[Collected data entries]
________
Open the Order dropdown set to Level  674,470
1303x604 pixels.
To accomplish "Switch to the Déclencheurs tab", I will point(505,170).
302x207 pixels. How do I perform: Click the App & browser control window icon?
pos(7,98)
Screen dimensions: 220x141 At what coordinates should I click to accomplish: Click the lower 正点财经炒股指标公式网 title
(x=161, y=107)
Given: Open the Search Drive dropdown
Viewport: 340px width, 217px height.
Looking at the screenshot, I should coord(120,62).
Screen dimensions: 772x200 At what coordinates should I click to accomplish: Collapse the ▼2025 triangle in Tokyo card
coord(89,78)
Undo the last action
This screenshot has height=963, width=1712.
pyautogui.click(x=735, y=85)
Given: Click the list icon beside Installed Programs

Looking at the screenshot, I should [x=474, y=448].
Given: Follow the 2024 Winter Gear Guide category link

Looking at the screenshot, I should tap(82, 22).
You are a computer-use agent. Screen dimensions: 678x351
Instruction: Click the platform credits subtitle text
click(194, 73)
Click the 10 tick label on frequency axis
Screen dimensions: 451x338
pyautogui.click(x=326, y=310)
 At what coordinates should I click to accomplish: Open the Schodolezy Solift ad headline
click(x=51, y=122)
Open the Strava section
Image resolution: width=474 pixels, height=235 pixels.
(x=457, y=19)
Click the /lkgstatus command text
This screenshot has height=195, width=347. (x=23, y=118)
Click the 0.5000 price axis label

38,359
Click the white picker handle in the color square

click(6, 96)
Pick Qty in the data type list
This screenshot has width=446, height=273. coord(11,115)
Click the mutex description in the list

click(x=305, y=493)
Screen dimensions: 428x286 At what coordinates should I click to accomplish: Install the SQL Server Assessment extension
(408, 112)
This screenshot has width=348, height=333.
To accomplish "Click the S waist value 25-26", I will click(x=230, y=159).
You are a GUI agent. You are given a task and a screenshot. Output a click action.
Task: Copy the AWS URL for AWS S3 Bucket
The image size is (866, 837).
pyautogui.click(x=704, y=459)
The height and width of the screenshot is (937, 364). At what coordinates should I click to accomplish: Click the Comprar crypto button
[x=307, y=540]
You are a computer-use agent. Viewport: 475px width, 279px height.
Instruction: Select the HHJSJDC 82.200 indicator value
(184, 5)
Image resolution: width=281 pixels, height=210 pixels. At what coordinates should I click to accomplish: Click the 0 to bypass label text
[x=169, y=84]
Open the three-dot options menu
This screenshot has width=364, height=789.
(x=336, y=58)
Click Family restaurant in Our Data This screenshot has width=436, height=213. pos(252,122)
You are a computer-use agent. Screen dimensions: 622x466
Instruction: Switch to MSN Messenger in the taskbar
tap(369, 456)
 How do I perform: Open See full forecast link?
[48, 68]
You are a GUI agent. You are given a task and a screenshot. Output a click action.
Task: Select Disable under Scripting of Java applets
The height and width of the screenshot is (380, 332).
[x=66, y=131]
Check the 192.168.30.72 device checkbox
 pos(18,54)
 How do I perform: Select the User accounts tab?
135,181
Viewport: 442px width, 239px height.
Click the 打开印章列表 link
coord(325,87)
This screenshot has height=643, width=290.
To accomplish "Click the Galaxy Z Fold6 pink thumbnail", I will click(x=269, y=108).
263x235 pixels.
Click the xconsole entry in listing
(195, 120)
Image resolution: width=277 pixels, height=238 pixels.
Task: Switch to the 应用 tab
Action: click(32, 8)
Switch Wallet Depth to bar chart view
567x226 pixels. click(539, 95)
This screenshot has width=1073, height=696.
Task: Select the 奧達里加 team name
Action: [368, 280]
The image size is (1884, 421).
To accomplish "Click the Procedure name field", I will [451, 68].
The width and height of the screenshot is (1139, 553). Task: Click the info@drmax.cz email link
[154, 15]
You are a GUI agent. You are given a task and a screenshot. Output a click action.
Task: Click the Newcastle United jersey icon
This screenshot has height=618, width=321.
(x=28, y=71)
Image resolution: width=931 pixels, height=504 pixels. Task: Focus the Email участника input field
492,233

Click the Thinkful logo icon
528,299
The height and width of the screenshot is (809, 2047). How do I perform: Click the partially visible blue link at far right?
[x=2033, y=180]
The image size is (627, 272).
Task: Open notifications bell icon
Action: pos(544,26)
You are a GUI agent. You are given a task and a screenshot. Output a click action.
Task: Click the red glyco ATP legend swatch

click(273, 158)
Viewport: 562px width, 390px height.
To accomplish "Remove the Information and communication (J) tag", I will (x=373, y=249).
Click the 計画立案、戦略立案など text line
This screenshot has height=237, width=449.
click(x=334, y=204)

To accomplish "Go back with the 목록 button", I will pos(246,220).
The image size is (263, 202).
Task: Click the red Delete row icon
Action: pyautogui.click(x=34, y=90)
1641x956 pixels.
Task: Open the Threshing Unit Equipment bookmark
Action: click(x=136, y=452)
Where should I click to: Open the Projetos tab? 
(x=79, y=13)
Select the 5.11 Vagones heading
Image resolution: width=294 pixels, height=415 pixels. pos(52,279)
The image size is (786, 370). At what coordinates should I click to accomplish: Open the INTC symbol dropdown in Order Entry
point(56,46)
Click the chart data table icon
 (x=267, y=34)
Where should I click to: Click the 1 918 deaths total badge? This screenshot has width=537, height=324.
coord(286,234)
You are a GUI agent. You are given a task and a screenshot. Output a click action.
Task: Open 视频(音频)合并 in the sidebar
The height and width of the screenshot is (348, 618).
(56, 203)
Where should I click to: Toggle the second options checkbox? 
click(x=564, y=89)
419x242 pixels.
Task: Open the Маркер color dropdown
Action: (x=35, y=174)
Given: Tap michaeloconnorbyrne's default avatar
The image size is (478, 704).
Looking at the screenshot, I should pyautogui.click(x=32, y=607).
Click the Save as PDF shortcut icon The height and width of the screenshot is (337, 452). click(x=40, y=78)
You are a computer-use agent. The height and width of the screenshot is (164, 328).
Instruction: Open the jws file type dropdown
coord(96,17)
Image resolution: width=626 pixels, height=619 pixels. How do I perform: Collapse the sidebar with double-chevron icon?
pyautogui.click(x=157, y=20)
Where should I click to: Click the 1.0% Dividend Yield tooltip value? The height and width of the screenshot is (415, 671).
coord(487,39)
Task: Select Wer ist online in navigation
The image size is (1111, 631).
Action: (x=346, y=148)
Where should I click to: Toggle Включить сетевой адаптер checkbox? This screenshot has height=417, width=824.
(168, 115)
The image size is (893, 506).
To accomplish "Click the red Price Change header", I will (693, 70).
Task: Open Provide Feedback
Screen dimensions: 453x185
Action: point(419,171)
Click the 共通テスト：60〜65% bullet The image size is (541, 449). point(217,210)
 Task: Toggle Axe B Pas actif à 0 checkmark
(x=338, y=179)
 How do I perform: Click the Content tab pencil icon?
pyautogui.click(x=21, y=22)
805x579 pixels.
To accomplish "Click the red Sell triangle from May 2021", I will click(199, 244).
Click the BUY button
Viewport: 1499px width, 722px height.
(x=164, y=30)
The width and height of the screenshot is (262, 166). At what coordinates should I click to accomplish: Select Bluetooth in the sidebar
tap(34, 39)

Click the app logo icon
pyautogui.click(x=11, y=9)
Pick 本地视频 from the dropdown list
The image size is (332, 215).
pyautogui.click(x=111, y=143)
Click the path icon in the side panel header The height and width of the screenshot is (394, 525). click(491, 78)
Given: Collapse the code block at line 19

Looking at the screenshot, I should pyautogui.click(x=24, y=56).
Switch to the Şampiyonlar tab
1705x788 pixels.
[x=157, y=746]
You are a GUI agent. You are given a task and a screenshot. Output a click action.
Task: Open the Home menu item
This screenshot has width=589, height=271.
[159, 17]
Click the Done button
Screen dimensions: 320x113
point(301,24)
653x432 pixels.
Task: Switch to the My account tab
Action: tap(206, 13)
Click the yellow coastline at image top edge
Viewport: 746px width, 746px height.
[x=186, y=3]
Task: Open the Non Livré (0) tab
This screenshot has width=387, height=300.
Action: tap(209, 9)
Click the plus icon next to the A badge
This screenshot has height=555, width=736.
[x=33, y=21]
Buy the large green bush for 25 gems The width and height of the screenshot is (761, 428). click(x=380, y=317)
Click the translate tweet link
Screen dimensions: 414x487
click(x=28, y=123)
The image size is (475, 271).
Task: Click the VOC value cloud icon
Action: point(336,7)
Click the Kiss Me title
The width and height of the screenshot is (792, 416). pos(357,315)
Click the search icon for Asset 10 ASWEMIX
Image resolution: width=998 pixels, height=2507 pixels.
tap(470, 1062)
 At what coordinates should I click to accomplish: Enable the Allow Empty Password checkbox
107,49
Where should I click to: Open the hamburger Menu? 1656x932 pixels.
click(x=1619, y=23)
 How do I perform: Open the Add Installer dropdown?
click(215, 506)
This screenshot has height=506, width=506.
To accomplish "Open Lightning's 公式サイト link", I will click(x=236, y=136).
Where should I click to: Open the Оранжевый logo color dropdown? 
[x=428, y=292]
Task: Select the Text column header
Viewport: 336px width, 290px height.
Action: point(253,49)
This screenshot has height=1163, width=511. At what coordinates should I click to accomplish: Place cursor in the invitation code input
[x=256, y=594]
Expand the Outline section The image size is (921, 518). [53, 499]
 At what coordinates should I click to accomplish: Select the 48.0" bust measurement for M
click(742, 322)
________
Of the lines above, extract only those from the line with "This screenshot has width=589, height=271." to the line with "Click the plus icon next to the A badge", both included, exactly as written.

This screenshot has width=589, height=271.
[159, 17]
Click the Done button
Screen dimensions: 320x113
point(301,24)
653x432 pixels.
Task: Switch to the My account tab
Action: tap(206, 13)
Click the yellow coastline at image top edge
Viewport: 746px width, 746px height.
[x=186, y=3]
Task: Open the Non Livré (0) tab
This screenshot has width=387, height=300.
Action: tap(209, 9)
Click the plus icon next to the A badge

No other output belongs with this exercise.